Imaginamos a una innumerable legión de individuos enfrascados en la pantalla de su dispositivo móvil que recibe el mensaje –vota por mí– y replican con un tenue movimiento del pulgar: me gusta. Porque ¿qué hay más placentero que votar por uno mismo? La cultura digital implica que el centro de la historia, de cualquier historia, es el usuario de la mensajería de las redes, así que, al votar por mí, estamos hablando de mí, en una fracción de segundo en la que soy don Puigdemont. El presunto lema electoral guarda analogías con otros que conforman el patrón de la publicidad actual, sea comercial o política. En mi pueblo, los vehículos de limpieza del municipio circulan adornados con un eslogan que no significa nada, destinado a estimular o recordar una mezcla de patriotismo/civismo de aldea: pamplona eres tú, reza la consigna. La publicidad actual obvia las cualidades utilitarias o descriptivas del producto que se publicita para concentrarse en masajear el ego del consumidor, votante o contribuyente. Los estrategas de don Puigdemont han debido pensar que si millones de catalanes votan por sí mismos, todos sumados, hacen realidad el sueño del presidente en el exilio.

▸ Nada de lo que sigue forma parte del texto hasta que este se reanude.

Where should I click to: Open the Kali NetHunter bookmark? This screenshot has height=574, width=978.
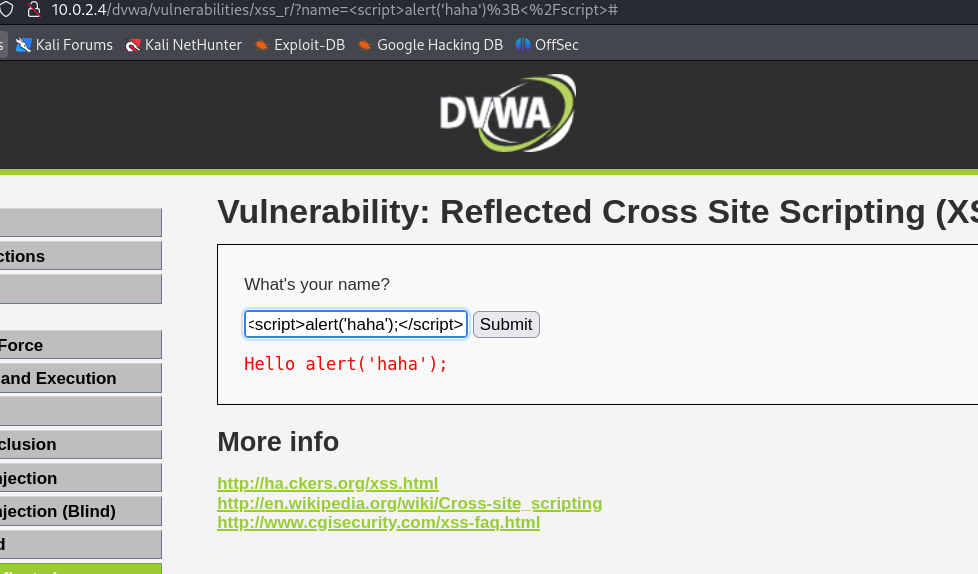183,45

Don Puigdemont y el movimiento que encabeza viene de la lejanía del siglo diecinueve y el esfuerzo de quienes lo han promovido se dedica a modularlo de acuerdo con los patrones del siglo veintiuno. Don Carles Puigdemont es el enésimo avatar de don Carlos María Isidro de Borbón y el proceso seguido por ambos, análogo: reclamación de una legitimidad extraconstitucional, sublevación popular, derrota política y, por último, exilio. Pero el tiempo no pasa en balde y lo que separa a Carles de Carlos no es solo la distancia tecnológica que hay entre el retrato áulico al óleo y el pantallazo de guasap; también media entre ambos la eclosión del surrealismo. Don Puigdemont empieza a engrosar el rango de catalanes que tienen como eximio patrón a Salvador Dalí.